▶ [Description of the task]:
Return the material from the line that has "Sort the playlist by the Composer column" through the line that has "pos(105,471)", including both of those lines, and copy every line without changes. Leave the pictures out of your answer.

▶ [Information given]:
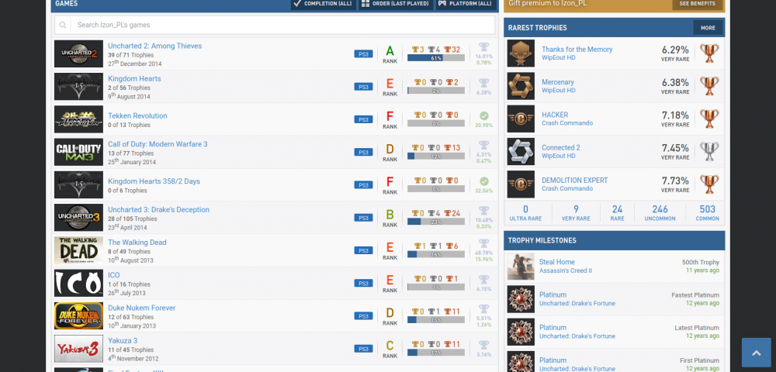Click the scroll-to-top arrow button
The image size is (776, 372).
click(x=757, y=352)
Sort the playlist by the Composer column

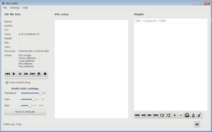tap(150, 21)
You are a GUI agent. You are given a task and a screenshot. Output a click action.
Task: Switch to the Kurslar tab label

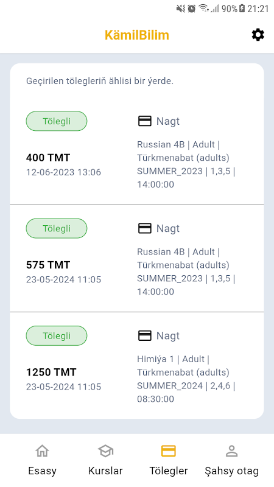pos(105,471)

--

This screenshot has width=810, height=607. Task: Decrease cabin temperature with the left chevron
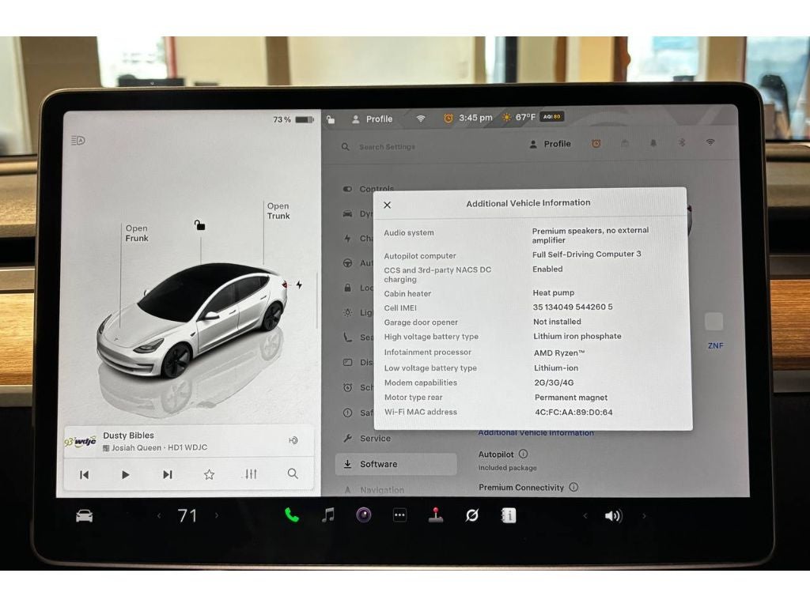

▶ [Result of this task]:
Sort the playlist by the Composer column

tap(150, 21)
You are a GUI agent. You are given a task and a screenshot. Output a click action.
Task: Switch to the Kurslar tab label

pos(105,471)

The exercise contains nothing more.